WHAT YOU ARE ASKED TO DO →
From the entries below, return exactly the lines beginning at the one that contains "This screenshot has height=841, width=1232." and ending at the one that contains "Task: Click the help question mark icon", both of them included, and only those lines.

[Stored data entries]

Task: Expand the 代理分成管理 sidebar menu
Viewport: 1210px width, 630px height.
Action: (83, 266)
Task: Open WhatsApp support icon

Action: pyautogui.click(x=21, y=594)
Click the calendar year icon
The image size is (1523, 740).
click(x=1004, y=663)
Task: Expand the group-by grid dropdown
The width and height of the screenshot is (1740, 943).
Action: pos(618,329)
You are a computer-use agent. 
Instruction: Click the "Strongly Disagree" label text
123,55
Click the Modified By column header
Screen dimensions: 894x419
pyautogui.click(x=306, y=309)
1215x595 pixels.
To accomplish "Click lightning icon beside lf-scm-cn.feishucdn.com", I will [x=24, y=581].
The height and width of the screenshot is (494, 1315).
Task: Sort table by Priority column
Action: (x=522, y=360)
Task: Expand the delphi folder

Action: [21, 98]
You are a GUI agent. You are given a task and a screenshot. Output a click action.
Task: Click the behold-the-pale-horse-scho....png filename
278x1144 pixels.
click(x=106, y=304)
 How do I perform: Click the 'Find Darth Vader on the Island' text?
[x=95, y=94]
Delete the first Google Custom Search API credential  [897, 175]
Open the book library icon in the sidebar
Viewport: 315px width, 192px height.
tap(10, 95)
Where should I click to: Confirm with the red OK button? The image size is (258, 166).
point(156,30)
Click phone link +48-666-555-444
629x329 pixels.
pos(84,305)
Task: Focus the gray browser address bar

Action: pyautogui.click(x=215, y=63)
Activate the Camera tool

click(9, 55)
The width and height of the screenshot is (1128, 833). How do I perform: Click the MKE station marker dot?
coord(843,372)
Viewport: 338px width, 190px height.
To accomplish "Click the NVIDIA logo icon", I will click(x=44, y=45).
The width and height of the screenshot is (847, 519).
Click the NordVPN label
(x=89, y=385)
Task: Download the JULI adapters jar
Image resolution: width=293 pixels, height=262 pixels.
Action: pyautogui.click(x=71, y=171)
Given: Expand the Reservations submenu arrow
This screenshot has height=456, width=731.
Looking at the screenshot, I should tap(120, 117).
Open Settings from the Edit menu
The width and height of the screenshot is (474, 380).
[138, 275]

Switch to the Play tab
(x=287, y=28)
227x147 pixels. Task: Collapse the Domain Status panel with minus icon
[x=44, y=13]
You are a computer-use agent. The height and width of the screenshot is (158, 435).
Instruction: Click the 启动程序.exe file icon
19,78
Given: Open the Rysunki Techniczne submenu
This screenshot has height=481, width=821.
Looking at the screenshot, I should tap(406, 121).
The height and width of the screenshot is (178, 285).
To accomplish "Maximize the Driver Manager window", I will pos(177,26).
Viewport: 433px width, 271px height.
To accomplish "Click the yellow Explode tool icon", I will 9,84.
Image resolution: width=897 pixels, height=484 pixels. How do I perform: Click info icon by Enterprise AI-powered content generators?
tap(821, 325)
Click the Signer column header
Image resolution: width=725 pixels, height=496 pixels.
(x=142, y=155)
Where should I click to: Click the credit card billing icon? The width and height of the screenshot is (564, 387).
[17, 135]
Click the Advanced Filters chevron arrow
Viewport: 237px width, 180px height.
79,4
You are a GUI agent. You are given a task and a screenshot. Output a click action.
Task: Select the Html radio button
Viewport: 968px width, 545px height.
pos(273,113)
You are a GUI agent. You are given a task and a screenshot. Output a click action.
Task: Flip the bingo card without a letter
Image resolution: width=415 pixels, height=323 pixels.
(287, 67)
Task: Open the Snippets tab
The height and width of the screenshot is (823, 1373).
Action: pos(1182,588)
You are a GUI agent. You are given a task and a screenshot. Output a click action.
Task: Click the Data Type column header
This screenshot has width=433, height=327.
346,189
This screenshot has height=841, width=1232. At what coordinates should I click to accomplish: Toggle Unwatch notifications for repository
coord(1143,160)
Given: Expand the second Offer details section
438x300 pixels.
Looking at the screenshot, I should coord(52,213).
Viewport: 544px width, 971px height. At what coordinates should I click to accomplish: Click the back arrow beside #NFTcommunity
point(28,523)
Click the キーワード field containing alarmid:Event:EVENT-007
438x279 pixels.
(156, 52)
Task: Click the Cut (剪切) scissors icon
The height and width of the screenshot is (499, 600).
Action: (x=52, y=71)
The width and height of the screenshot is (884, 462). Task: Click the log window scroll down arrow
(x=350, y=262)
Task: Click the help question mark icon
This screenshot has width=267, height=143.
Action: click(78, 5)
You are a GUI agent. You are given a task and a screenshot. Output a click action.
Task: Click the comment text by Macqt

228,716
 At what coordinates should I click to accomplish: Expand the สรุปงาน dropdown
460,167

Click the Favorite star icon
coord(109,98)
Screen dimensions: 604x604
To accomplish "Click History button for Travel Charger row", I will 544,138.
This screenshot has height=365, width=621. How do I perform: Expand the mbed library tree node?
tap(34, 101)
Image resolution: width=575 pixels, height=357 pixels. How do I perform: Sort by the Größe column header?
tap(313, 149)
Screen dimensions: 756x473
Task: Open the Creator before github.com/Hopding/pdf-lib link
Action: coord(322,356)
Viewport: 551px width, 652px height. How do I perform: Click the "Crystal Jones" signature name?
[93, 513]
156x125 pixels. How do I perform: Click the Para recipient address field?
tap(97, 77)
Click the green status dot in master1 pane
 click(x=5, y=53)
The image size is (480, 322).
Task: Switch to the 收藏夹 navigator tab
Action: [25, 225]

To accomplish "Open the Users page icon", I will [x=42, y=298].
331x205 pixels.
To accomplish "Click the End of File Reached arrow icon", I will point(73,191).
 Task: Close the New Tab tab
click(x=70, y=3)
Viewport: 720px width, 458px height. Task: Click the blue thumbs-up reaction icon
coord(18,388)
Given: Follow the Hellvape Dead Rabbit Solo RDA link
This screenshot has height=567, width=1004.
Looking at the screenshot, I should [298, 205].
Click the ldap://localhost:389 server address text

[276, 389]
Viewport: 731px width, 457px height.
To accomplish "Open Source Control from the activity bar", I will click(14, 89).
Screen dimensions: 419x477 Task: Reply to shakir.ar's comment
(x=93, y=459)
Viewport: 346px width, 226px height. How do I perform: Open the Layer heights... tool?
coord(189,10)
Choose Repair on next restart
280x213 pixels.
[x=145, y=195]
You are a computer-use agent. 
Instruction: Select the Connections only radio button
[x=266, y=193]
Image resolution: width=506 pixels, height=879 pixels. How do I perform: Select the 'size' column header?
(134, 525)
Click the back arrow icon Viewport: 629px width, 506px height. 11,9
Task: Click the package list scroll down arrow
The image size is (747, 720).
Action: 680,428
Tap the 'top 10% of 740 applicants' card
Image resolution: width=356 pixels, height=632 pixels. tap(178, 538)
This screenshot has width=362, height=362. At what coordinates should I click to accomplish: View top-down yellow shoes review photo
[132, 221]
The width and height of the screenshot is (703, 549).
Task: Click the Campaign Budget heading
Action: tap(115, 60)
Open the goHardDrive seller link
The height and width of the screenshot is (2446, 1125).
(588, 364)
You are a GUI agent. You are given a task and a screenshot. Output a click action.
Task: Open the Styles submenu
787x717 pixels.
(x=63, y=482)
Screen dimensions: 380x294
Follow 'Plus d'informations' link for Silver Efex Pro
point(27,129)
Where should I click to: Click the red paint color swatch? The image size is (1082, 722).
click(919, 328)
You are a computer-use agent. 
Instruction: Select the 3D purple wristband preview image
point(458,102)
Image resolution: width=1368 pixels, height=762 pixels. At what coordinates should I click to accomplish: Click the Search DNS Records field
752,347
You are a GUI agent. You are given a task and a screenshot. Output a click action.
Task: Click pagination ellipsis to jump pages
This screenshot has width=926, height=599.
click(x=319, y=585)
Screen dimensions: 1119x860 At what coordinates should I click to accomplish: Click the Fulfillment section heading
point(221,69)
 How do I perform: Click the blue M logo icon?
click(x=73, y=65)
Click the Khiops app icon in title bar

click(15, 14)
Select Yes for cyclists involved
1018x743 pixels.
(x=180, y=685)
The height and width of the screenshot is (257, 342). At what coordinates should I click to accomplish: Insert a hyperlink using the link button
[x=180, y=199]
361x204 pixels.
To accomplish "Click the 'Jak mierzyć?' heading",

EXPECTED ANSWER →
This screenshot has height=841, width=1232. At what coordinates should I click to accomplish: Toggle Unwatch notifications for repository
coord(1143,160)
Given: Expand the second Offer details section
438x300 pixels.
Looking at the screenshot, I should coord(52,213).
Viewport: 544px width, 971px height. At what coordinates should I click to accomplish: Click the back arrow beside #NFTcommunity
point(28,523)
Click the キーワード field containing alarmid:Event:EVENT-007
438x279 pixels.
(156, 52)
Task: Click the Cut (剪切) scissors icon
The height and width of the screenshot is (499, 600).
Action: (x=52, y=71)
The width and height of the screenshot is (884, 462). Task: Click the log window scroll down arrow
(x=350, y=262)
Task: Click the help question mark icon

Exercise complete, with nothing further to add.